Task details:
Work out how many lines of the listing below hold the word "point", and give that number only.

Exercise materials:
[Start of section]

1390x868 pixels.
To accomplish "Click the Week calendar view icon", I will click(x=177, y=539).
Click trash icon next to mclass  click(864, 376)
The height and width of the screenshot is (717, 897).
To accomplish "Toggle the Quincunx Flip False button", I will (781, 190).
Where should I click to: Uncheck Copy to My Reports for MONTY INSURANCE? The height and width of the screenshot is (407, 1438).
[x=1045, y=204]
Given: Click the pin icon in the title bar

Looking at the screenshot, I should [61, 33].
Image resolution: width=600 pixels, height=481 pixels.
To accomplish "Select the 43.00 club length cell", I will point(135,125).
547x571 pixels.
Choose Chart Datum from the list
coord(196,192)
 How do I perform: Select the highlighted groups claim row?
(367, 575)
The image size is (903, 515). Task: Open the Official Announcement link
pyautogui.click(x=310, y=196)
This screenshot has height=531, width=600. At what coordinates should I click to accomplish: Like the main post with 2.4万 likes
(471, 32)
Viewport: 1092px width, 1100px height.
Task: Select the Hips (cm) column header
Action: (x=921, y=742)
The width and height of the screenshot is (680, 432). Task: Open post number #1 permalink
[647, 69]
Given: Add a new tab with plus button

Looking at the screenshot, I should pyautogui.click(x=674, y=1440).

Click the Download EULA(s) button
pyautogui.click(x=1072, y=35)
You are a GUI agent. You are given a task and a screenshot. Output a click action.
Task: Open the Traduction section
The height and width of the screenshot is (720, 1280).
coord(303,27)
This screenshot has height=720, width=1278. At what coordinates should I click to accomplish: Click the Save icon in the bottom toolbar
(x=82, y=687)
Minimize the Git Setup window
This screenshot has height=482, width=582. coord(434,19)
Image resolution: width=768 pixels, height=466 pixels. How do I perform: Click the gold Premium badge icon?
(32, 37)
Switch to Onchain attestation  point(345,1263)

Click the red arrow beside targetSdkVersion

[End of section]

Answer section:
2